Measuring Fractal Dimension ?

Charles Yeomans charles at declareSub.com
Fri Jun 19 15:13:08 EDT 2009


On Jun 19, 2009, at 2:43 PM, David C. Ullrich wrote:

> Evidently my posts are appearing, since I see replies.
> I guess the question of why I don't see the posts themselves
> \is ot here...
>
> On Thu, 18 Jun 2009 17:01:12 -0700 (PDT), Mark Dickinson
> <dickinsm at gmail.com> wrote:
>
>> On Jun 18, 7:26 pm, David C. Ullrich <ullr... at math.okstate.edu>  
>> wrote:
>>> On Wed, 17 Jun 2009 08:18:52 -0700 (PDT), Mark Dickinson
>>>> Right.  Or rather, you treat it as the image of such a function,
>>>> if you're being careful to distinguish the curve (a subset
>>>> of R^2) from its parametrization (a continuous function
>>>> R -> R**2).  It's the parametrization that's uniformly
>>>> continuous, not the curve,
>>>
>>> Again, it doesn't really matter, but since you use the phrase
>>> "if you're being careful": In fact what you say is exactly
>>> backwards - if you're being careful that subset of the plane
>>> is _not_ a curve (it's sometimes called the "trace" of the curve".
>>
>> Darn.  So I've been getting it wrong all this time.  Oh well,
>> at least I'm not alone:
>>
>> "De?nition 1. A simple closed curve J, also called a
>> Jordan curve, is the image of a continuous one-to-one
>> function from R/Z to R2. [...]"
>>
>> - Tom Hales, in 'Jordan's Proof of the Jordan Curve Theorem'.
>>
>> "We say that Gamma is a curve if it is the image in
>> the plane or in space of an interval [a, b] of real
>> numbers of a continuous function gamma."
>>
>> - Claude Tricot, 'Curves and Fractal Dimension' (Springer, 1995).
>>
>> Perhaps your definition of curve isn't as universal or
>> 'official' as you seem to think it is?
>
> Perhaps not. I'm very surprised to see those definitions; I've
> been a mathematician for 25 years and I've never seen a
> curve defined a subset of the plane.


I have.

>
>
> Hmm. You left out a bit in the first definition you cite:
>
> "A simple closed curve J, also called a Jordan curve, is the image
> of a continuous one-to-one function from R/Z to R2. We assume that
> each curve
> comes with a fixed parametrization phi_J : R/Z ->¨ J. We call t in R/Z
> the time
> parameter. By abuse of notation, we write J(t) in R2 instead of phi_j
> (t), using the
> same notation for the function phi_J and its image J."
>
>
> Close to sounding like he can't decide whether J is a set or a
> function...

On the contrary, I find this definition to be written with some care.

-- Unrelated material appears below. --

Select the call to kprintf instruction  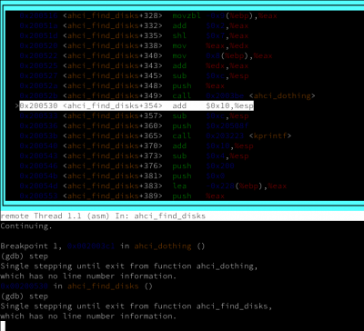coord(156,135)
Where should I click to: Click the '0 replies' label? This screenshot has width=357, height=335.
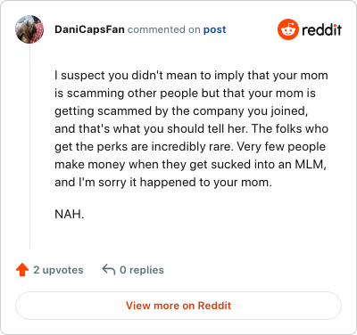pos(142,270)
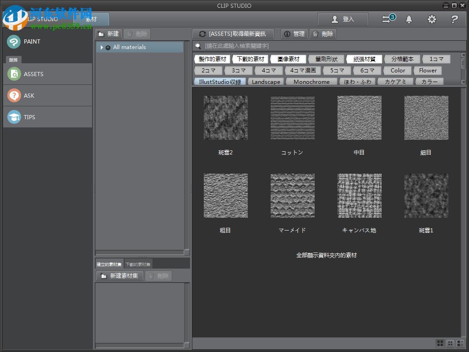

>  Then later in the same paper
>
> "Definition 2. A polygon is a Jordan curve that is a subset of a
> finite union of
> lines. A polygonal path is a continuous function P : [0, 1] ->¨ R2
> that is a subset of
> a finite union of lines. It is a polygonal arc, if it is 1 . 1."
>

These are a bit too casual for me as well...
>
> By that definition a polygonal path is not a curve.
>
> Worse: A polygonal path is a function from [0,1] to R^2
> _that is a subset of a finite union of lines_. There's no
> such thing - the _image_ of such a function can be a
> subset of a finite union of lines.
>
> Not that it matters, but his defintion of "polygonal path"
> is, _if_ we're being very careful, self-contradictory.
> So I don't think we can count that paper as a suitable
> reference for what the _standard_ definitions are;
> the standard definitions are not self-contradictory this way.